[jira] [Updated] (JENA-1502) SPARQL extensions for processing CSV, XML and JSON

Claus Stadler (JIRA) Fri, 09 Mar 2018 01:32:45 -0800

     [ 
https://issues.apache.org/jira/browse/JENA-1502?page=com.atlassian.jira.plugin.system.issuetabpanels:all-tabpanel
 ]


Claus Stadler updated JENA-1502:
--------------------------------
    Description: 
Many systems have been built so far for transforming heterogeneous data - most 
prominently CSV, XML and JSON) to RDF.
As it turns out, with a few extensions to ARQ, Jena becomes (at least for me) 
an extremely convenient tool for this task.
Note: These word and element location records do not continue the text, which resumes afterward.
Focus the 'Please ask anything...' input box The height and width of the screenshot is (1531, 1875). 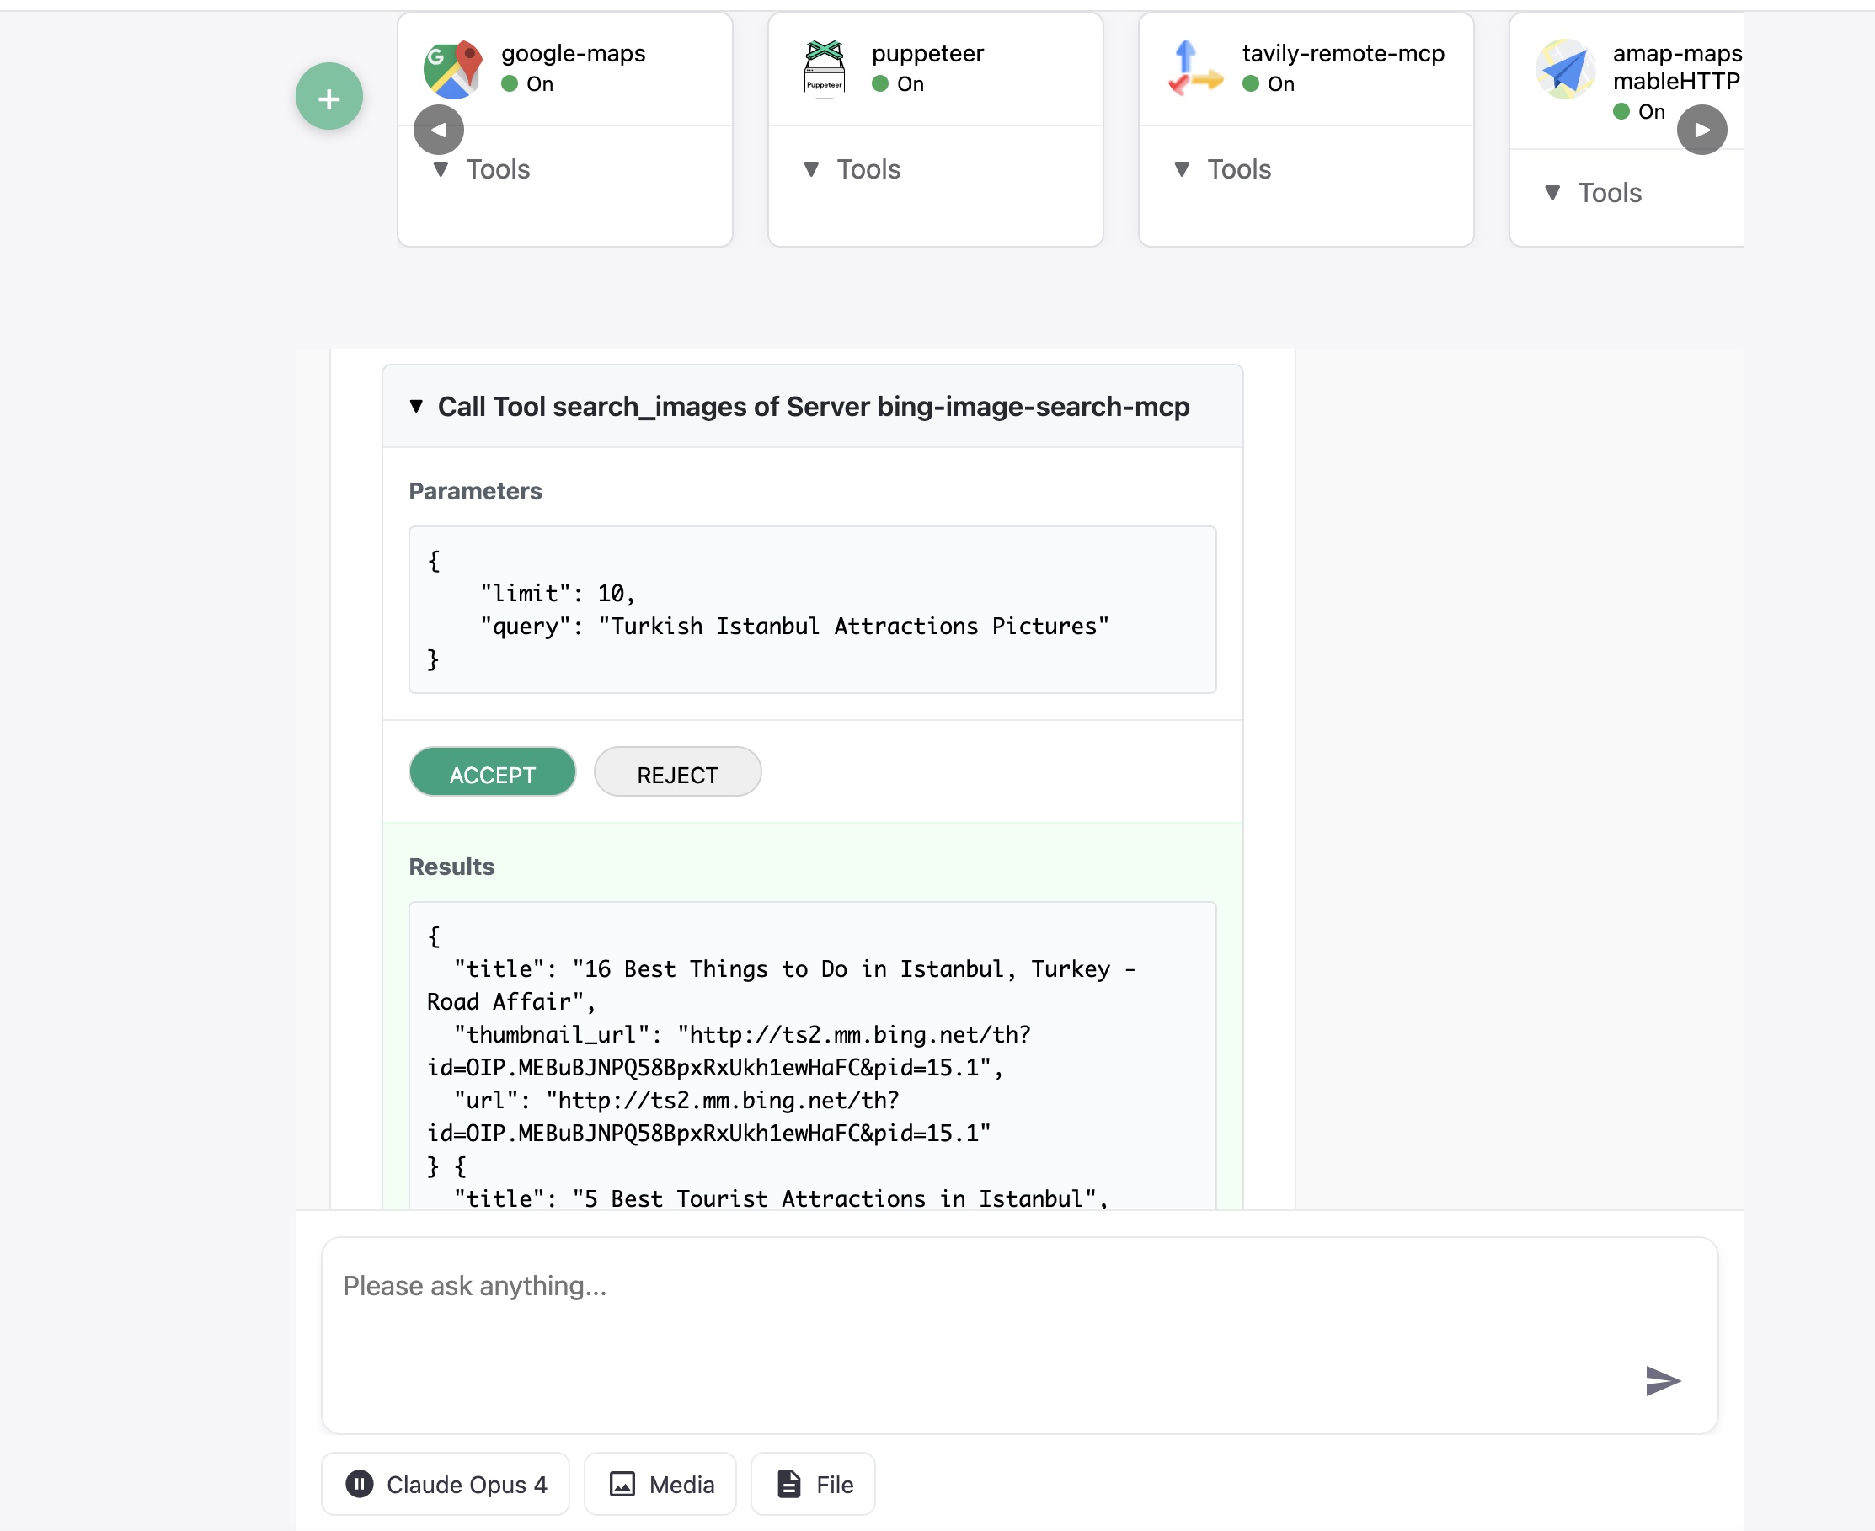pyautogui.click(x=970, y=1323)
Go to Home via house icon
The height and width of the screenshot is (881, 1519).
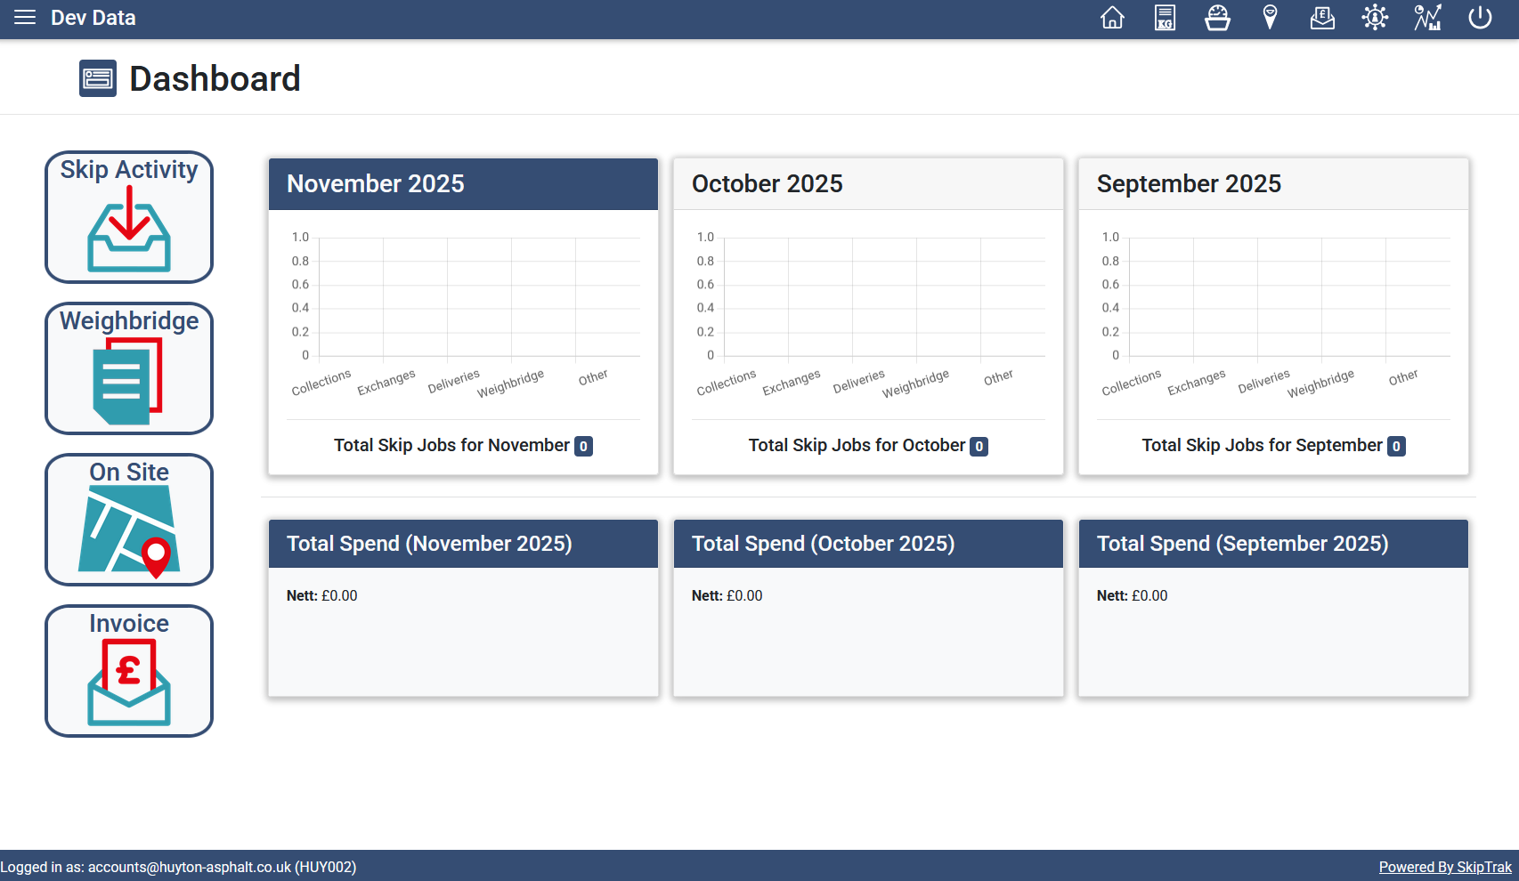tap(1112, 18)
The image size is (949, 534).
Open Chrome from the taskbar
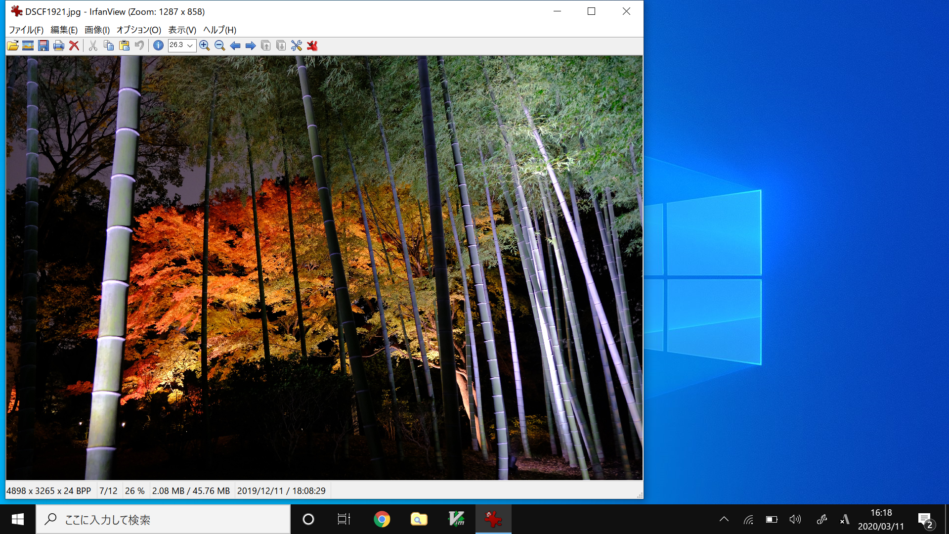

To clarify our point, for a project we have to convert several (open) datasets, 
and we came up with a solution where we just have to execute a sequence of 
SPARQL queries making use of our ARQ extensions.

In [this 
repository|https://github.com/QROWD/QROWD-RDF-Data-Integration/tree/master/datasets/1046-1051]
 there are sub folders with JSON datasets, and the conversion is just a matter 
of running the SPARQL queries in the files 
[workloads.sparql|https://github.com/QROWD/QROWD-RDF-Data-Integration/blob/master/datasets/1046-1051/workloads.sparql]
 (which adds triples describing workloads into a jena in-memory dataset) and 
[process.sparql|https://github.com/QROWD/QROWD-RDF-Data-Integration/blob/master/datasets/1046-1051/process.sparql]
 (which processes all workloads in that dataset and inserts triples into a 
(named) result graph). We created a [thin command line 
wrapper|https://github.com/SmartDataAnalytics/Sparqlintegrate] to conveniently 
run these conversions.

An example of these extension functions:
{code:sql}
# Add labels of train / bus stops
INSERT {
  GRAPH eg:result { ?s rdfs:label ?l }
}
WHERE {
  ?x eg:workload ?o
  BIND(json:path(?o, "$.stopNames") AS ?stopNames)
  ?stopNames json:unnest (?l ?i) .

  GRAPH ?x { ?s eg:stopId ?i }
}
{code}


In fact, these SPARQL ARQ extensions would enable any Jena-based project to 
perform such integration tasks - and for instance one could already start a 
Fuseki  in order to play around with conversions in a Web interface.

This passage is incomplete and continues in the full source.